The scheme aims to help Korean producers pivot from a traditional focus on preschool content (such as the global sensation Baby Shark) and TV formats to an emphasis on theatrical feature films, content for global streamers and IP franchises. The plan also aims to address the structural limitations such as narrow audience base, broadcast-led distribution ecosystem and low production budgets.
The Ministry also announced the launch of a $140 million animation production fund (200 billion KRW), which it plans to expand to $1B over the next five years, as well as a new cash rebate system to encourage international co-productions and attract foreign investment in Korean animation projects.

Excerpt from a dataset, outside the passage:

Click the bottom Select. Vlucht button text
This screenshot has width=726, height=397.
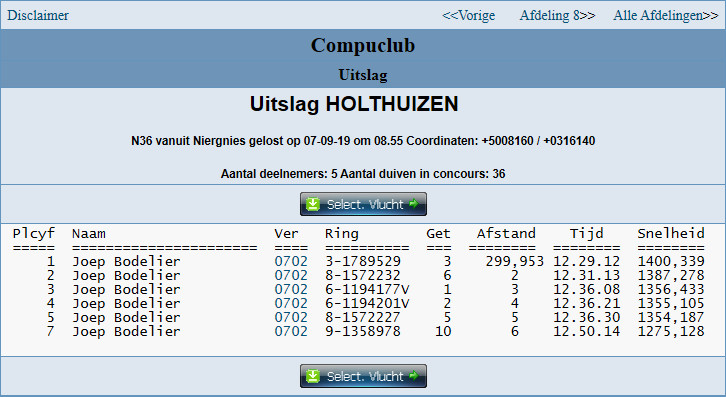[x=365, y=376]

Korean delegations will meet with potential overseas partners at national pavilions planned for major animation content markets in China and across Southeast Asia in the coming years. Localization support (dubbing, subtitling, regional marketing, etc.) will be handled by Korean Cultural Centers and K-Content Business Hubs around the world.
On a technology front, the government is developing an AI-based production ecosystem which will incorporate government funded training datasets for video content, and policy framework to support virtual humans, emerging media formats and generative AI short films. The Ministry is working in partnership with universities and creative institutions to train animation writers, producers and AI creators in pursuit of a pipeline that will support Korean animation production from conception to production, distribution and merchandising.
Korean animation has been on the rise with a number of local box-office hits, including the family fantasy-adventure Heartsping: Teenieping of Love (based on the series Catch! Teenieping from SAMG Ent.), which took in $7.7M from 1.24M admissions after is August 2024 debut and became the country’s second-highest-grossing film of all time (behind 2011’s Leafie: A Hen into the Wild). Most recently, faith-based feature The King of Kings, animated by Mofac and picked up by Angel Studios, opened at No. 2 at the box office earlier this month and has racked up $52.5M worldwide.
Outside theaters, Netflix will launch its first Korean animate feature Lost in Starlight on May 30. Produced by Climax Studio, the original modern romance is directed by Han Ji-won, who also co-wrote the screenplay with Han Ji-won. The Korean voice cast is led by Revenant stars Kim Tae-ri and Hong Kyung, who voice a young woman selected as an astronaut for a Mars probe mission who falls in love with a down-to-Earth musician before her launch, setting up the ultimate long-distance relationship.